- Historical event
- 20 June 1940
- The Italian troops, commanded by Mussolini, went through the mountainous area at the French-Italian border. Allegedly, there was a snowstorm and the Italians had to stop near the Little St Bernard Pass.
On this day in 1940, during World War II, the Italian troops launched their invasion of France. At the time, the Germans conquered almost the entire France, so Mussolini’s decision was something akin to an opportunistic act.
Most of the French Army was fighting against the forces of the Third Reich.
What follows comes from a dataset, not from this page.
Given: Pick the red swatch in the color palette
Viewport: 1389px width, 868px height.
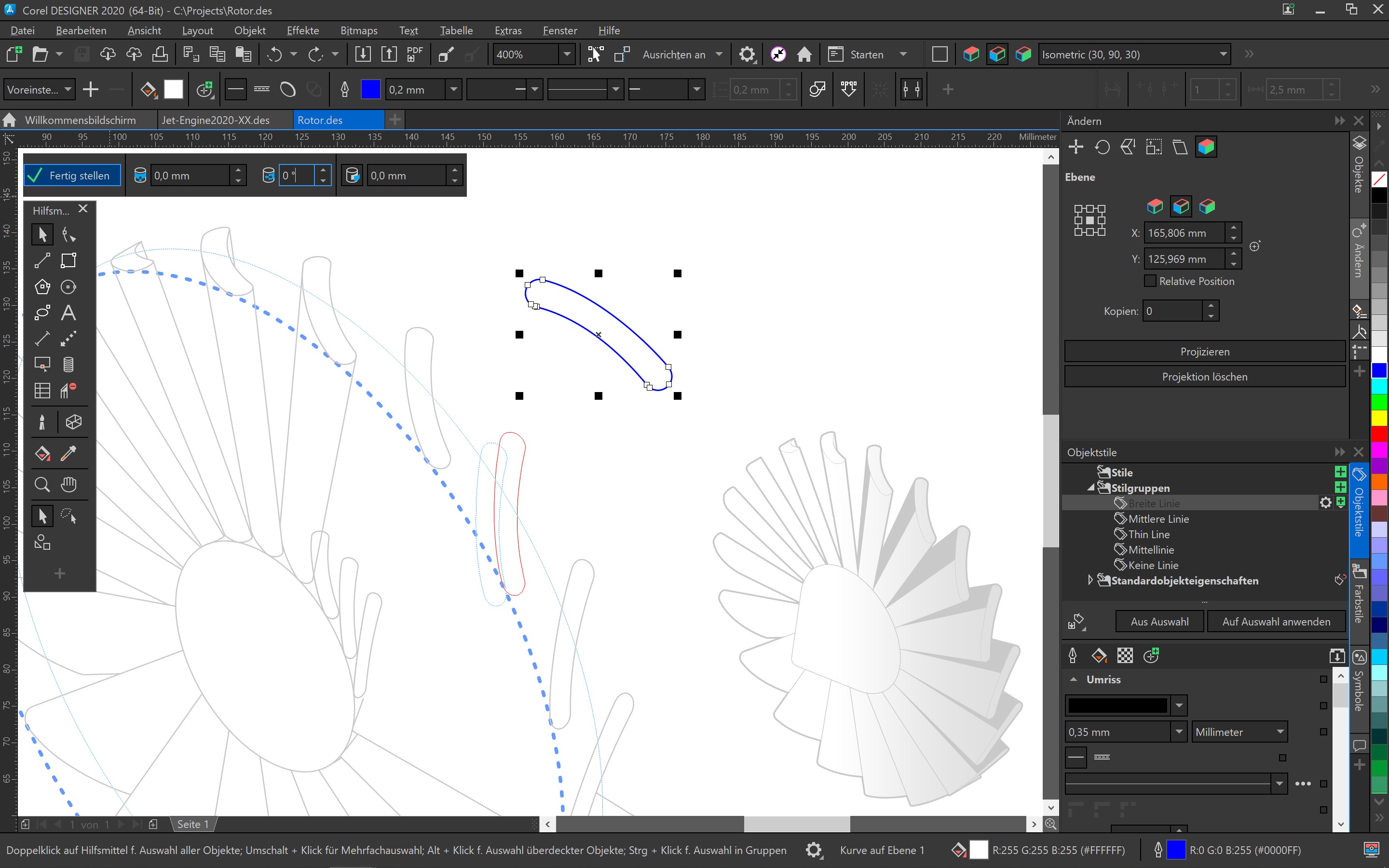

Even in such circumstances, the Italians didn’t prove to be good soldiers.
Mussolini declared war on France on 10 June 1940, the same day when the French government decided to leave Paris before the arrival of the Germans.
President Roosevelt thought the Italian declaration of war was something akin to a betrayal.
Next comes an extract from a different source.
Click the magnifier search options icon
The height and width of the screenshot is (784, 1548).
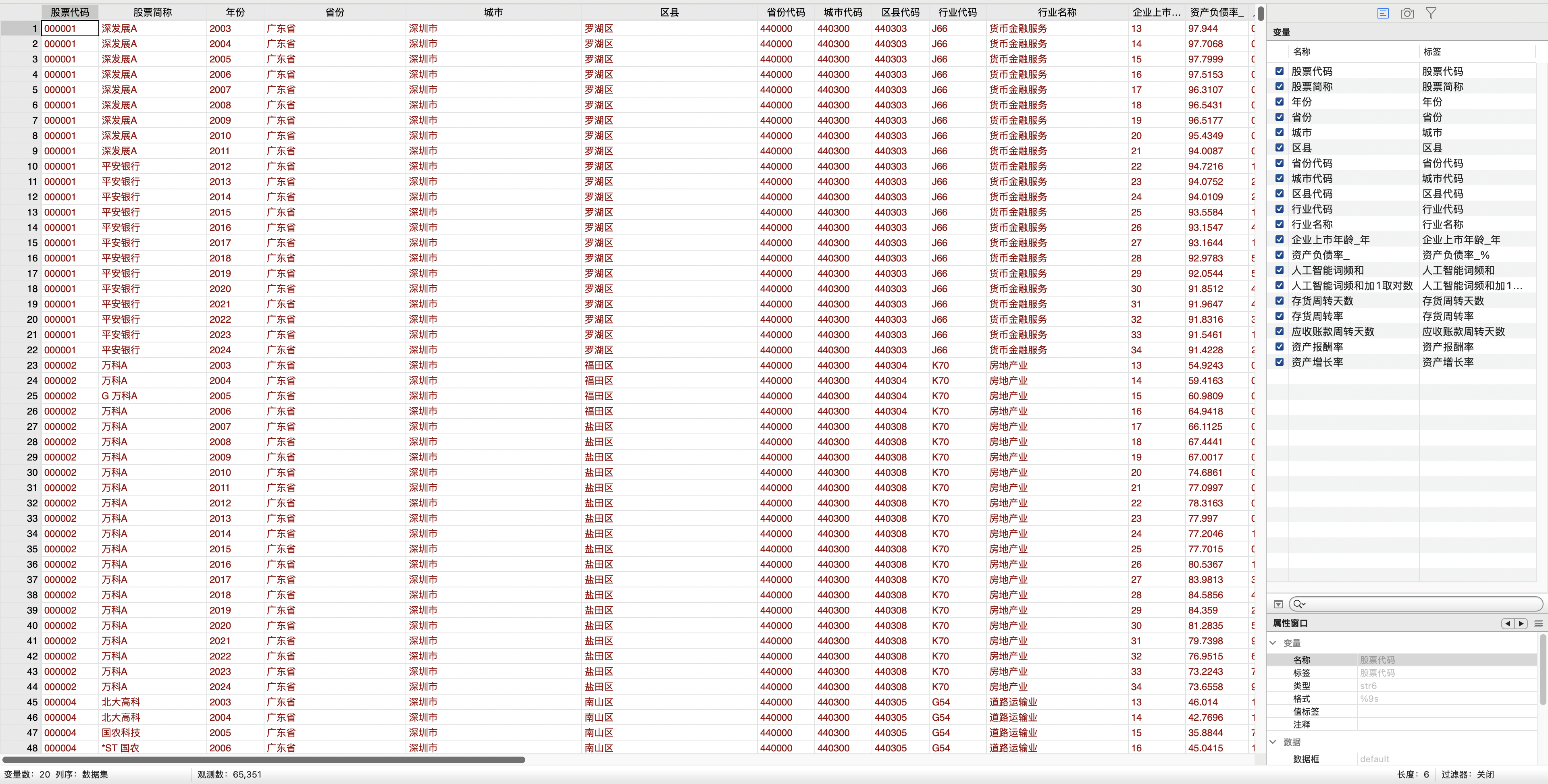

Apparently, Mussolini didn’t want to help the Germans, but to get part of the French territories after the end of the war.
The Italian troops went through the mountainous area at the French-Italian border.
Allegedly, there was a snowstorm and the Italians had to stop near the Little St Bernard Pass. It seems that Italian troops penetrated into the French territory, and then stopped.
Despite that, France capitulated on 25 June. Mussolini didn’t get what he primarily wanted.
Namely, Italy occupied about 832 square kilometers of France (about 0.15% of the total area).
But, in 1942 the Germans approved Italy’s occupation of Corsica and substantial part of France along the border with Italy, which lasted until the Italian capitulation in 1943.